*** Supplied passage ***

This enables parallel processing of different files without coordination between pods. With parallelism=2, two files are processed simultaneously until all 6 completions are done.
The provided job uses CPU resources. To enable GPU transcription:
- Ensure GPU operators are installed and nodes are labeled
 - Uncomment the GPU limits in 
whisper-gpu.yml: 
limits:
  nvidia.com/gpu: 1- Modify the Whisper command to use GPU acceleration (requires CUDA-compatible setup)
 
┌─────────────────────────────────────────────────────────────┐
│                      Kueue ClusterQueue                     │
│                   (manages resource quotas)                 │
└──────────────────────┬──────────────────────────────────────┘
                       │
                       ▼
┌─────────────────────────────────────────────────────────────┐
│                   Kueue LocalQueue (sai)                    │
│              (namespace-scoped queue)                       │
└──────────────────────┬──────────────────────────────────────┘
                       │
                       ▼
┌─────────────────────────────────────────────────────────────┐
│             Indexed Job (6 completions, 2 parallel)         │
├─────────────────────────────────────────────────────────────┤
│  Pod [0]                              Pod [1]               │
│  ┌────────────────┐                  ┌────────────────┐     │
│  │ Init: Download │ JOB_INDEX=0      │ Init: Download │ ... │
│  │ script+GitHub  │───────────▶file0 │ script+GitHub  │     │
│  └───────┬────────┘                  └───────┬────────┘     │
│          │ /data (emptyDir)                  │              │
│          ▼                                   ▼              │
│  ┌────────────────┐                  ┌────────────────┐     │
│  │ Main: Whisper  │                  │ Main: Whisper  │     │
│  │ transcription  │                  │ transcription  │     │
│  └────────────────┘                  └────────────────┘     │
└─────────────────────────────────────────────────────────────┘
Audio files are sourced from the Rev.com Speech Datasets - earnings22 collection, which contains earnings call recordings in MP3 format. The download script automatically filters for .mp3 files and handles GitHub's pagination to support large directories.

*** Material supplied ***

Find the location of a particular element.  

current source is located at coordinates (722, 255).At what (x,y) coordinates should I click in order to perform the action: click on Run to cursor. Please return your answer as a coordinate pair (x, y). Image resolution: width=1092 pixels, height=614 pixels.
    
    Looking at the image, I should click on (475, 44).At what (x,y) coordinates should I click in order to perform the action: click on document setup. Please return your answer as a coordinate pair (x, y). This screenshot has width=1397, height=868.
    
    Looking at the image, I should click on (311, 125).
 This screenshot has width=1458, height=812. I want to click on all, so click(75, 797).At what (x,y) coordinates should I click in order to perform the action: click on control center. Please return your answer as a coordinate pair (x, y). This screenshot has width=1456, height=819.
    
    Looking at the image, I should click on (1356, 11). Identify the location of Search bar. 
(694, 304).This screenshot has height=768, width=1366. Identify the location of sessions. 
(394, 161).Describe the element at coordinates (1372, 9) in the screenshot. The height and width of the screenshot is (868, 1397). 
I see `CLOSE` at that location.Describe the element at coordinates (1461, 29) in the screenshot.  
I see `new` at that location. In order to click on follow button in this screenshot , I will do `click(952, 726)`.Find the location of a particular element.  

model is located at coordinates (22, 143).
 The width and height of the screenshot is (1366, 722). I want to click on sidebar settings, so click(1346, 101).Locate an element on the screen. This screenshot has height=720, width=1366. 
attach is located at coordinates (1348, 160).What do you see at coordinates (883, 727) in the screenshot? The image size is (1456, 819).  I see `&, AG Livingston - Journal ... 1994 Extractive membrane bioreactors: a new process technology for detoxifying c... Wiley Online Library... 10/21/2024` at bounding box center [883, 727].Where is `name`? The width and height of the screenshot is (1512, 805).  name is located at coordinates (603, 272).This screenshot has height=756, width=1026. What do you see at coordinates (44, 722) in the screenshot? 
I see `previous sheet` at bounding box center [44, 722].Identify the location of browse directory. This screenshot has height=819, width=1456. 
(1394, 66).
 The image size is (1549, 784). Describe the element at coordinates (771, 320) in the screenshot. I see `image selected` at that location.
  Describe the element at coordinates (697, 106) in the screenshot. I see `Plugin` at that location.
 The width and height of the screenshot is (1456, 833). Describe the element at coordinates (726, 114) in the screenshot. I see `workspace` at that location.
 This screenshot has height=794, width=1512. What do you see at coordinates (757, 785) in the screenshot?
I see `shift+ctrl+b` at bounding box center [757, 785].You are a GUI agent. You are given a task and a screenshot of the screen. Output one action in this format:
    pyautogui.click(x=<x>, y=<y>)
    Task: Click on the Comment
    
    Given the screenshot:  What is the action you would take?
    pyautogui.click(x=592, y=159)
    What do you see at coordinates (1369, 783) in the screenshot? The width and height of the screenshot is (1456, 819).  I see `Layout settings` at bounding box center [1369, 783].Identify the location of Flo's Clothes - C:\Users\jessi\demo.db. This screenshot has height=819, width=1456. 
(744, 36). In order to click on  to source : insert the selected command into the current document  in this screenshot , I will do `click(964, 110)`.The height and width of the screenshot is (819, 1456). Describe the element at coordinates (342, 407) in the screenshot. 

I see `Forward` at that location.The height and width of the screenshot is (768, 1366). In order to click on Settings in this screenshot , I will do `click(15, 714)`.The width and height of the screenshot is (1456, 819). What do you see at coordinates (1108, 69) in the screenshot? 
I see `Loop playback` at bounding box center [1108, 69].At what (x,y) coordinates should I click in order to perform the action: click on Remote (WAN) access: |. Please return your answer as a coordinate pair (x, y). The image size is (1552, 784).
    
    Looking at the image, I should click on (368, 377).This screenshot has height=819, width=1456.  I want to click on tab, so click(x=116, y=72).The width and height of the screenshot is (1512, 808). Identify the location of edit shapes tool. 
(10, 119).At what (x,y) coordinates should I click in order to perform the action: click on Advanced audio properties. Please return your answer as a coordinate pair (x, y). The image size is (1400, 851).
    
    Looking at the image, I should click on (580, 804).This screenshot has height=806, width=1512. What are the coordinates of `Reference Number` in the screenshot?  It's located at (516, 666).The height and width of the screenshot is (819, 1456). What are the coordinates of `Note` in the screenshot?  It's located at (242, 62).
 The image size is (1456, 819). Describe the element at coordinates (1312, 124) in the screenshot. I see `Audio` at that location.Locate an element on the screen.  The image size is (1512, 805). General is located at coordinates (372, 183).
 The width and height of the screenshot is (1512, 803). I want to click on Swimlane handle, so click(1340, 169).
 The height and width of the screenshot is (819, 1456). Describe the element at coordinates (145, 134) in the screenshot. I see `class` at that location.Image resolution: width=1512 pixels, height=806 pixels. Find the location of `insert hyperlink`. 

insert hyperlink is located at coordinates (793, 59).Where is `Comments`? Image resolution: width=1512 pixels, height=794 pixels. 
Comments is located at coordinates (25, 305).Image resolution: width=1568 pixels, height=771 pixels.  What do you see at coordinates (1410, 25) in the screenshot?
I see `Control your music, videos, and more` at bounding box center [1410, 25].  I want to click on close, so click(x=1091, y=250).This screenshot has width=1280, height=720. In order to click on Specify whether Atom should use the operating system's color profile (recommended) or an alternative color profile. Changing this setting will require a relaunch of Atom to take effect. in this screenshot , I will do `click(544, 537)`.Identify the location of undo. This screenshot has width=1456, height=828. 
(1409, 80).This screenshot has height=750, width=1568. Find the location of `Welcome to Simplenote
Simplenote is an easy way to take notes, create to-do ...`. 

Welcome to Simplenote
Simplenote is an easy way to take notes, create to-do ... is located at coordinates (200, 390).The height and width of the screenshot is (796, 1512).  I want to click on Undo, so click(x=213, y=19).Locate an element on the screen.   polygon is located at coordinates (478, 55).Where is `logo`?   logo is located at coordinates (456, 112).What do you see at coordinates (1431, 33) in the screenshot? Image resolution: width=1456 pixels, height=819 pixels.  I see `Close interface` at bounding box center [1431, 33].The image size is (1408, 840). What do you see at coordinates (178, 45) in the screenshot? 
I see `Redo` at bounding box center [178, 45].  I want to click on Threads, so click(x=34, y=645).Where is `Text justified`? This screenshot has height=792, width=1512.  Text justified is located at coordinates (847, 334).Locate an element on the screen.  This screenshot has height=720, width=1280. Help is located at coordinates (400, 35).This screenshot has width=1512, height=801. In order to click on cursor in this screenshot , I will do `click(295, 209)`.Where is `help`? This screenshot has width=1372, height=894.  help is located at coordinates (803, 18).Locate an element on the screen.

***

Exercise aim – Summarize the passage on the Whisper transcription job in three sentences.

Response area – The indexed job runs 6 completions with parallelism set to 2, so pods transcribe two different files at a time without coordinating with each other, and a Kueue ClusterQueue and a namespace-scoped LocalQueue manage the queuing. The job uses CPU resources as provided, and GPU transcription requires installed GPU operators, labeled nodes, uncommented GPU limits in whisper-gpu.yml, and a Whisper command modified for GPU acceleration. The audio comes from the earnings22 collection of the Rev.com Speech Datasets, which holds earnings call recordings in MP3 format, and the download script filters for .mp3 files and handles GitHub's pagination.